Wieviel Spott hat Bonn, das Bundesdorf, in den vergangenen Jahrzehnten aushalten müssen! Und nun packt einen, am Ende der letzten aller Sitzungswochen dort, die sanfte Wehmut. Ein letzter Blick zurück über den Rhein: Was endet da, was fängt da an? Bonn - das war nicht nur das deutschlandpolitische Provisorium im engeren Sinne. Die Politik in Bonn hatte im weitesten Sinne etwas Vorläufiges an sich; ihr fehlte, bei allem Ernst, stets das letzte Element von Endgültigkeit und Endzeitlichkeit. Gewiß, Deutschland wurde durch die Front des Kalten Krieges durchschnitten - aber es lag nicht nur im Schaufenster, sondern zugleich im Windschatten der großen Politik: Nicht wirklich souverän, nicht wirklich zuständig, gefährdet zwar, aber nicht gefährlich.

Für die zweite Republik bot Bonn eine ungemein menschengemäße Kulisse, in der jede Aufgeblasenheit, jeder Pomp, jeder imperiale Gestus sich sogleich lächerlich gemacht hätte. Bonn - die Stadt stand nicht einfach für biedere Gemütlichkeit, aber doch für Gelten und Gelten lassen. Selbst noch der "rheinische Kapitalismus" - welch freundliche, ursprünglich von den Angelsachsen erfundene Formel für unseren dritten Weg! - schien nur in diesem gemäßigt atlantischen Klima gedeihen zu können.

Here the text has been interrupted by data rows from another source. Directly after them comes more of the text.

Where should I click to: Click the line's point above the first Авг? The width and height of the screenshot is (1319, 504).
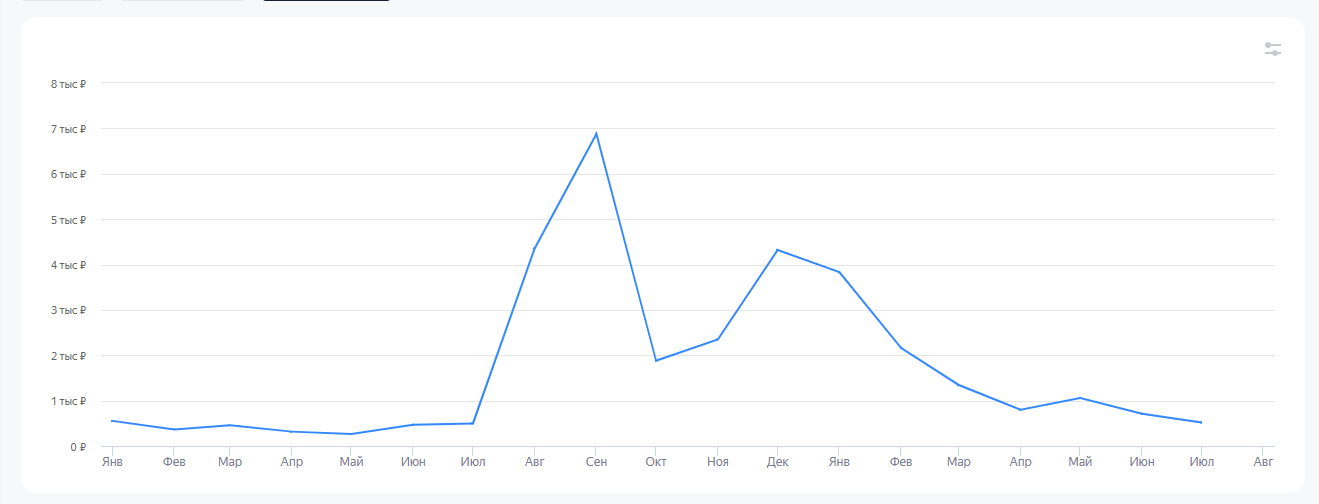(535, 248)
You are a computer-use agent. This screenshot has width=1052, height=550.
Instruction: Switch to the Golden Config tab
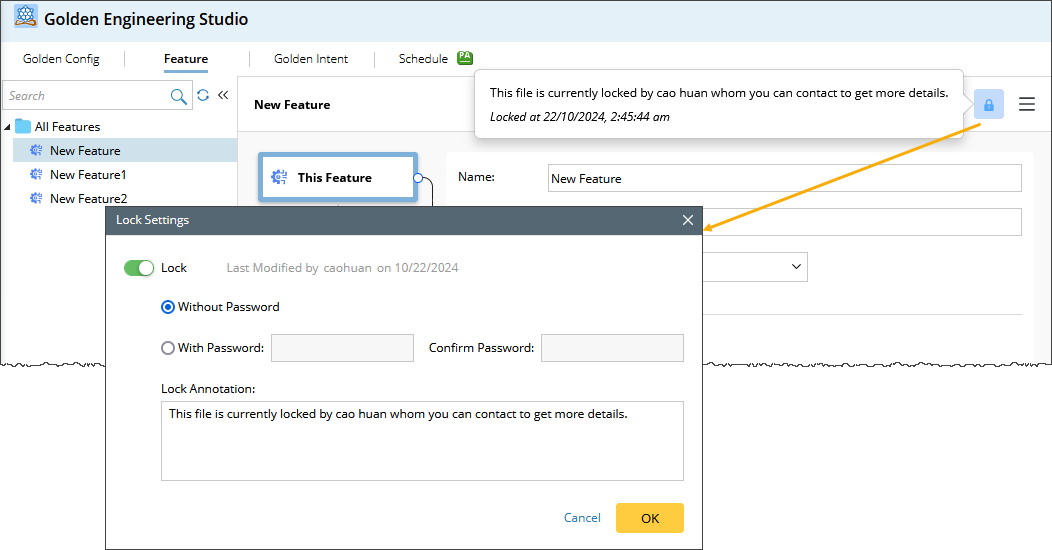click(61, 59)
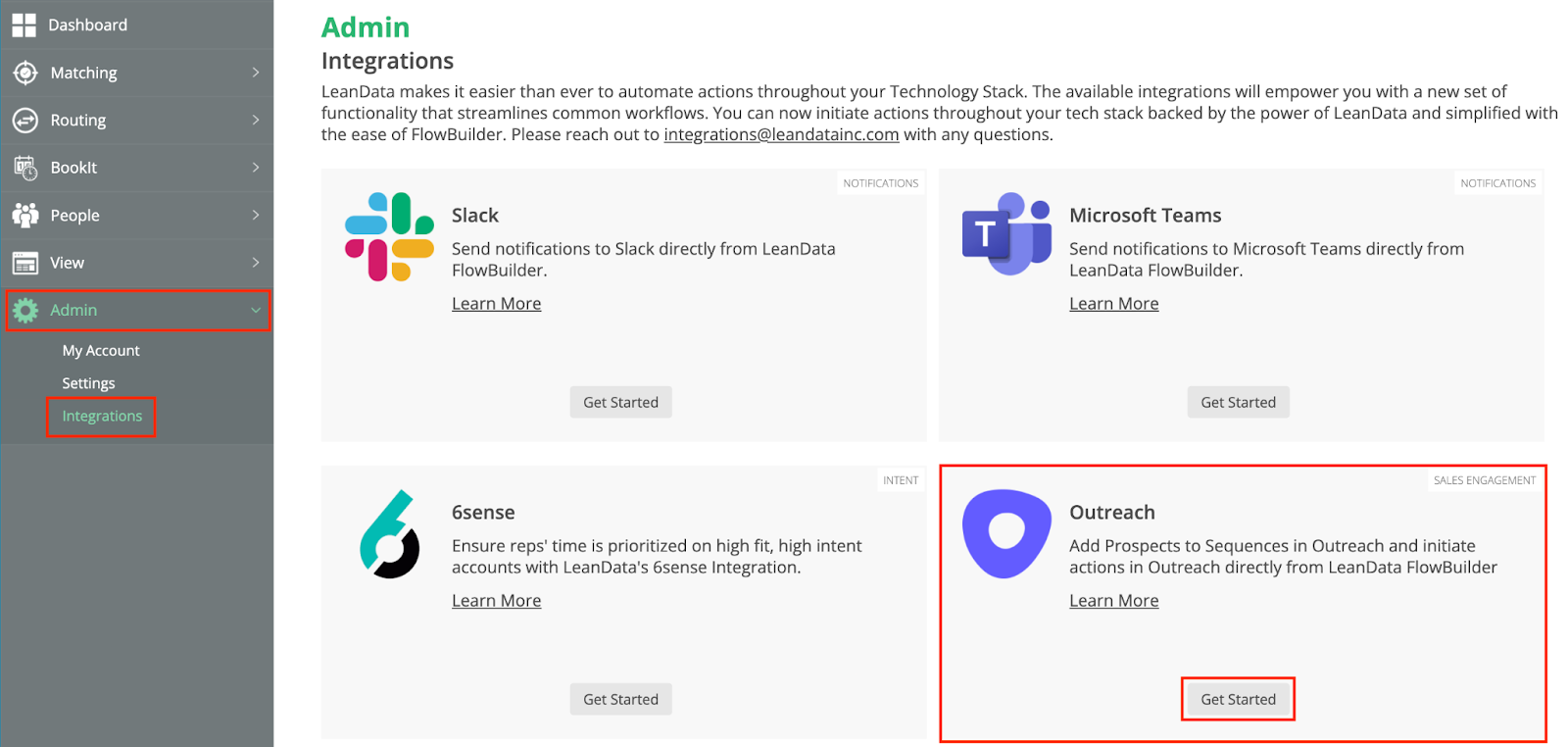The width and height of the screenshot is (1568, 747).
Task: Open Settings under Admin
Action: tap(88, 383)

Und was nun - die Berliner Republik? Ein Grund zur Sorge? - Längst nicht mehr! Denn das meiste, was sich seit 1989 geändert hat und ändern mußte, hatte sich schon geändert - in Bonn. Das eindrücklichste Beispiel bietet die neue deutsche Rolle in der Nato: Vor zehn Jahren rief der damalige Außenminister Genscher fast noch jeden Redakteur persönlich an, der auch nur zu erwägen gab, ob sich Deutschland nicht an unbewaffneten Einsätzen deutscher Soldaten bei UN-Blauhelmmissionen beteiligen könnte; das Grundgesetz verbiete derlei kategorisch - ob man denn schlafende Hunde wecken wolle. Inzwischen führte die Nato unter deutscher Beteiligung Krieg gegen Milosevic - ohne daß am Grundgesetz auch nur ein Iota geändert wurde. Vor allem aber: Deutschland handelte dabei in voller Übereinstimmung mit seinen Verbündeten; nicht die Beteiligung - ihre Verweigerung hätte zu einer Krise führen können.

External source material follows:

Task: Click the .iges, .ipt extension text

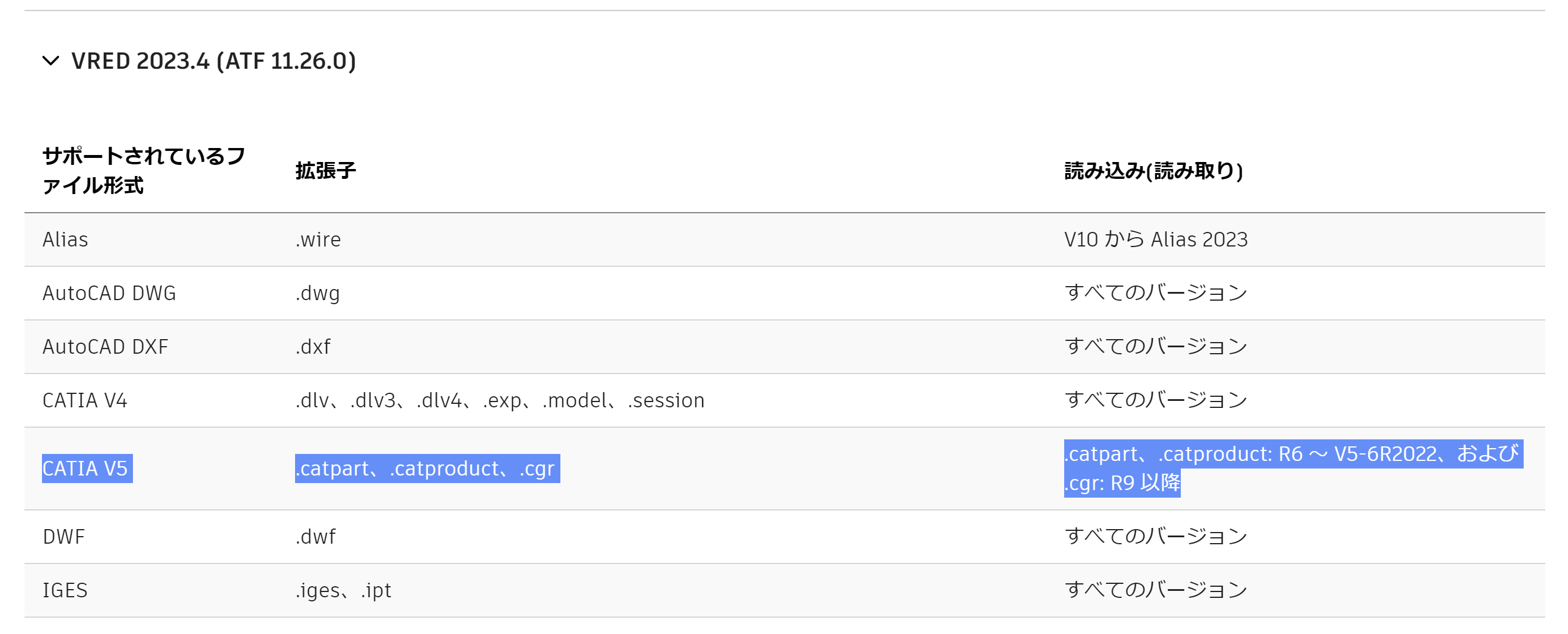Action: click(x=343, y=590)
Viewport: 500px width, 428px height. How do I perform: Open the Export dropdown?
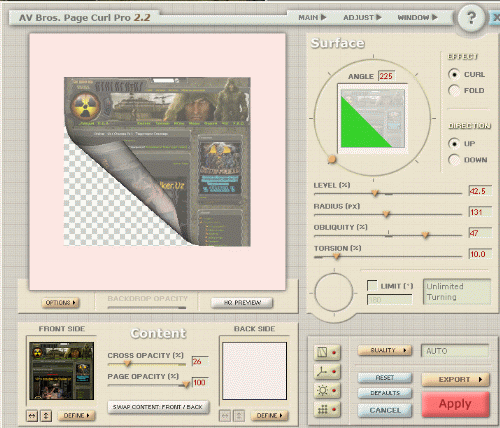(455, 380)
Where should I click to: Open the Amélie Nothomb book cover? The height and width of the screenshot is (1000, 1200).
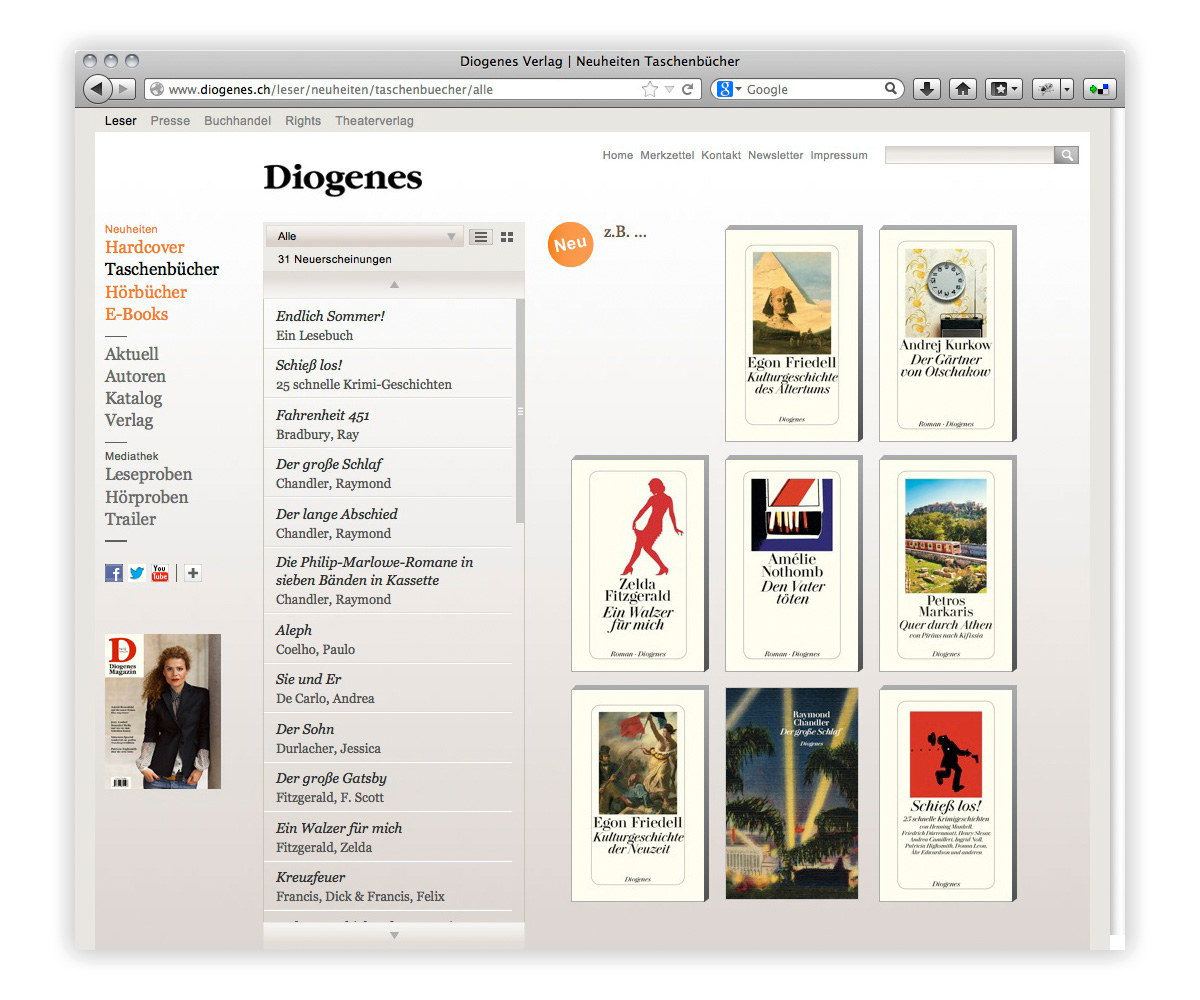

Nicht minder wichtig das zweite Beispiel: Über die Bundesrepublik hieß es immer wieder, sie sei zwar ein wirtschaftlicher Riese, politisch aber ein Zwerg; ihre wirtschaftliche Bedeutung indessen werde von der starken D-Mark gestützt. Inzwischen wurde dieses primäre ökonomische Geschlechtsmerkmal, die von der Politik gerade unabhängige Notenbank europäisiert - und damit ein zentrales Stück nationalstaatlicher Souveränität entkernt. Beides zugleich, militärische und ökonomische Macht, stünden einem ohnedies undenkbaren nationalistischen Rückfall der Deutschen längst nicht mehr zur Verfügung.

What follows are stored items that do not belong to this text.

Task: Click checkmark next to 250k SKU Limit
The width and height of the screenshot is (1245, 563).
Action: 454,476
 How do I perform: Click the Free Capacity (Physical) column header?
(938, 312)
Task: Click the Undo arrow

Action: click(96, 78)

Bonn - das war auf der Folie der ersten Berliner Republik (aus Weimar kam ja nur die Verfassung!), der ersten Republik und ihres Niederganges, ein Ort der Besinnung und Bescheidung geworden. Berlin - das wird auf der Folie des gelungenen Bonner Weges nach Europa, der zweiten Republik und der ersten zivilisierten Macht- und Wachwechsel der deutschen Geschichte ein politischer Ort werden, vor dem sich niemand mehr fürchten muß, weder hier noch dort. Und das Grundgesetz wird ohnedies auf alle Zeiten das Bonner Grundgesetz bleiben. Ein wenig Wehmut im Blick zurück auf Bonn - und ein bißchen Wagemut im Vorausblick auf Berlin. Tu felix Germania... ein ziemlich glückliches Deutschland, nach all dem Vorausgegangenen.